TASK ITEM ▸
In the article on Poltava's water outage, what was the main reason the city lost its water supply?

SELECTED TEXT ▸
Critical infrastructure must be energy-efficient and energy-independent

14.11.2025
Green Energy News

Poltava without water: why energy efficiency is a matter of security

 

We spoke on the topic: “Energy Independence at Critical Infrastructure Facilities” with the Chairman of the Ukrainian Association of Energy Service Companies, Vitalii Shevchenko.

Photo: Suspilne Poltava

During the massive Russian attack on the night of 4 November 2025, the lack of water supply in Poltava was a direct consequence of strikes on critical energy infrastructure. When the city was left without water for almost a full day, it became not just a local accident but a systemic warning for the entire country. One strike on a substation – and the city is without water.

The main reason for the water outage was that the pumping stations and other equipment of “Poltavavodokanal” were left without electricity. Water supply critically depends on the stable operation of the energy system, and its damage led to a complete stoppage of water delivery.
This case demonstrated that the energy efficiency and energy independence of critical infrastructure are not a luxury and not a “green” slogan, but an element of national security. Water, heating, electricity – these are things communities cannot survive without during wartime.

Energy service: fast solutions for water utilities

Today, the energy service mechanism enables communities to act without waiting for budget subsidies or donor grants and without further budget expenses, since all payments are made exclusively from the saved funds.

ESCO companies invest their own money in modernizing pumping stations, installing frequency regulation systems, solar power plants (PV) and battery energy storage systems (BESS). Water utilities receive new equipment without prepayment and repay the investment through the electricity they save.

Rows contained in a dataset
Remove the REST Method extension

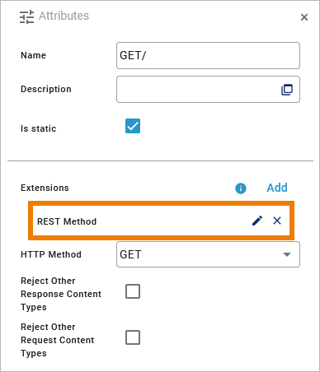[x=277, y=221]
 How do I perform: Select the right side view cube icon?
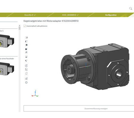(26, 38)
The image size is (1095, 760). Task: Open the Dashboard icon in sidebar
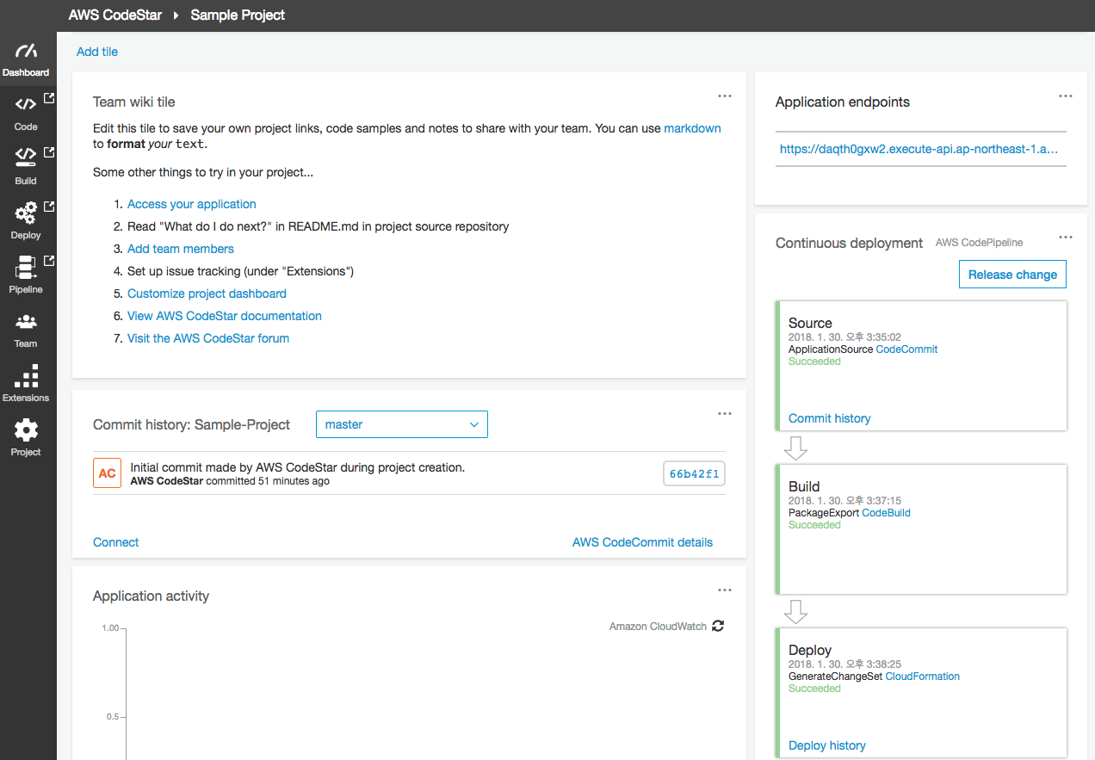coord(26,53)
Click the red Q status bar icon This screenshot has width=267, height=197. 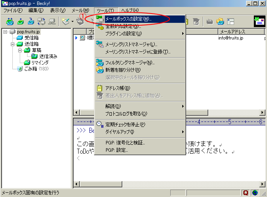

EXERCISE RESPONSE ▸
The pumping stations and other equipment of "Poltavavodokanal" were left without electricity.